Le diaphragme contraceptif est une méthode de contraception de barrière qui était très populaire avant l’ascension de la pilule contraceptive dans les années 60. Le Caya est une version améliorée de l’ancien diaphragme et ressemble à une petite coupe menstruelle de type SoftCup. On le remplit de spermicide et l’insère pour qu’il couvre le col de l’utérus lors de relations sexuelles. Il est impératif de l’utiliser avec un spermicide, sinon c’est tout aussi efficace que de se rentrer un demi-pamplemousse dans la ploune et espérer ne pas tomber enceinte.

Crédit : Giphy

Je me suis procuré le Caya et le spermicide Contragel au coût total de 80 $ (taxes absorbées) au très chouette centre de services pour jeunes À deux mains (Heads & Hands). J’attends encore le grand amour et d’être dans une relation stable afin de l’utiliser, mais je suis prête!

Avantages : Non hormonal si vous êtes sensible aux hormones, durée de vie de deux ans, coûte 60 $ plus 20 $ pour le spermicide (vous pouvez acheter une autre marque) donc relativement abordable, pas besoin de prescription ni de se faire mesurer le col de l’utérus, car il convient à la plupart des femmes, efficacité théorique de 94 % (la pilule étant de 99 % et le condom de 98 %).

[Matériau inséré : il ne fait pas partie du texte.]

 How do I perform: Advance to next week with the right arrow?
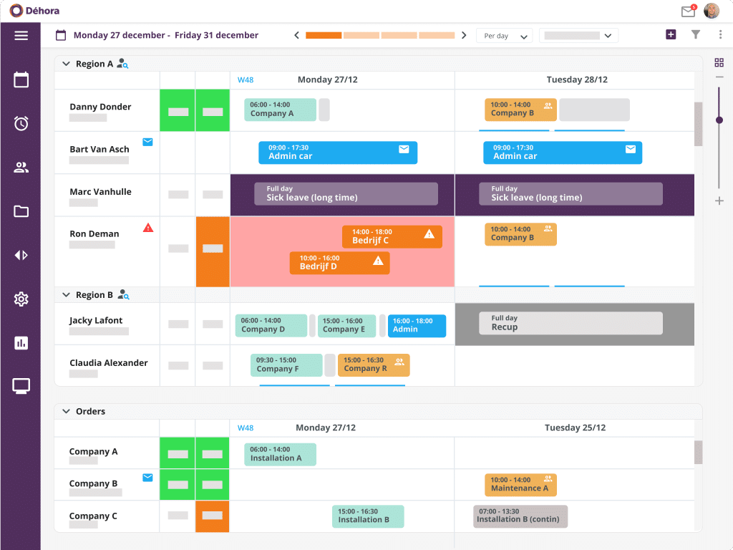click(x=463, y=34)
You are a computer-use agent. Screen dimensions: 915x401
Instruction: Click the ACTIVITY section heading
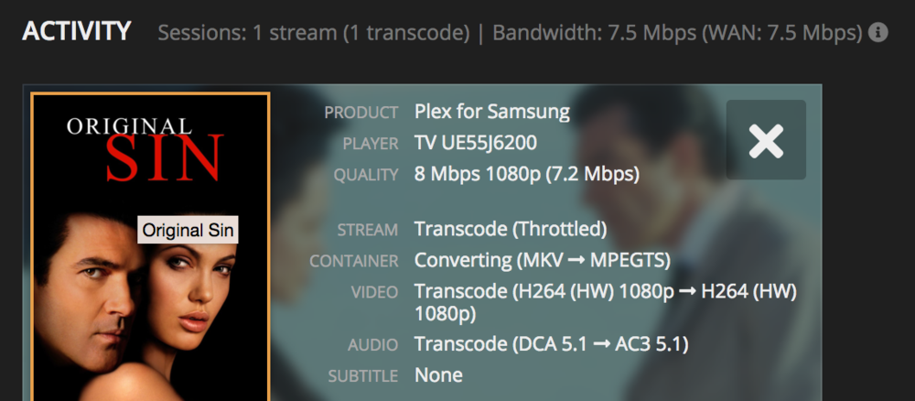pyautogui.click(x=77, y=31)
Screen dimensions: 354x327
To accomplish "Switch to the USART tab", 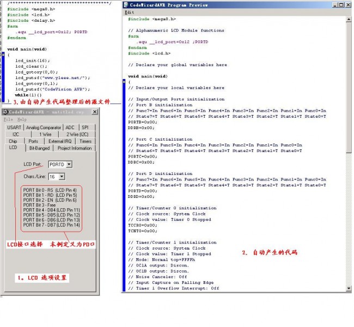I will [14, 128].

Inconvénients : Pas très user-friendly si vous n’êtes pas à l’aise avec votre anatomie, ne protège pas des ITSS, à utiliser avec spermicide (qui peut être irritant), convient à la plupart des femmes mais pas toutes, efficacité théorique de seulement 94 % donc il est bien de connaître son cycle et d’utiliser des condoms durant les jours fertiles.
 

Avez-vous déjà utilisé ou utilisez-vous un diaphragme contraceptif?